The third layer is the consumer app layer. This week, it debuted “Rufus” as its marketplace shopping companion. This allows shoppers to ask questions like “which football has the best grip” with detailed explanations taking you to the best option. It’s trained on Amazon’s 40% share of U.S. ecommerce and commanding global commerce share, which is something smaller competition just can’t possibly match. Codewhisperer, which is used by Adidas and BMW among many others, was among its first apps here which is a general coding companion for developers. More recently, it debuted Q. Q is another coding companion, but is trained specifically for AWS to “write, test and translate code” with access to AWS’s wide range of data repositories. Many more consumer GenAI apps are coming.
Prime Video will debut advertising throughout 2024. This is giving Jassy “increasing conviction” that Prime Video can turn into a profit driver on its own. Thursday Night Football (TNF) will be a material piece of this. Amazon enjoyed a whopping 24% Y/Y increase in TNF viewers and is licking its chops and the potential to add more sports (like with its Diamond Sports investment during the quarter) to bolster Prime Video’s appeal and ad impressions. It’s fine tuning measurement, identification and targeting capabilities to capitalize on this momentum. It’s also using its work in GenAI to automate campaign creation (like Google and Meta). Ad revenue rose 26% Y/Y on an FX neutral basis as growth continues to accelerate on a larger and larger base. It’s the fastest rate of growth in over a year. There is much more ad load increasing to be done here.
Consumer motivation to deal hunt remained very elevated this quarter with inflationary concerns still in place. It delivered a 70% Y/Y increase in cumulative savings during Black Friday - Cyber Monday to cater to these needs.

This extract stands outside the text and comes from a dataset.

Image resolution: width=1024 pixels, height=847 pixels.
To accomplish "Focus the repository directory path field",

Kuiper successfully launched two satellite prototypes (for broadband internet) and validated all systems. It will launch more throughout 2024 as part of ongoing beta testing.

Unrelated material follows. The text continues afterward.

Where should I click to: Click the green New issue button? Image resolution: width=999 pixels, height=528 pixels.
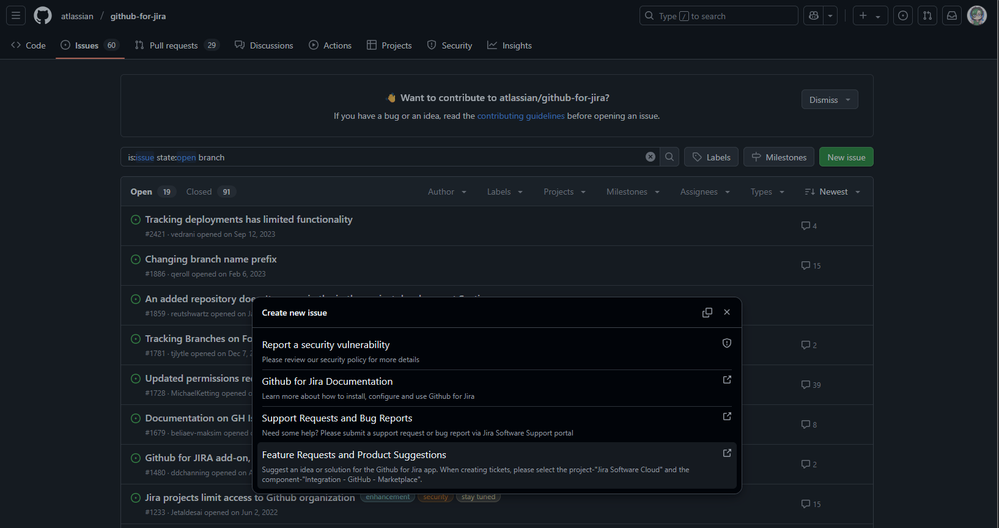pos(846,157)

Tweaks and consolidation within the grocery business is leading to a “nice profit trajectory.”
Added new 3rd party grocery delivery partners.
As previously covered, it partnered with One Medical to deepen virtual care services as part of its push into healthcare.
This was a fantastic quarter. AWS is accelerating; ads are proliferating; fulfillment margin levers are all working; margins are exploding. There is nothing to pick at in this report. The thesis has come fully to fruition, and I have no plans to sell any shares following the after-hours pop. I expect sell-side profit estimates to keep soaring as cloud demand recovers and it proves to the world exactly how profitable fulfillment can be – especially with the international profit drag now gone. Wonderful quarter. Wonderful team. Wonderful company. Simple, wonderful.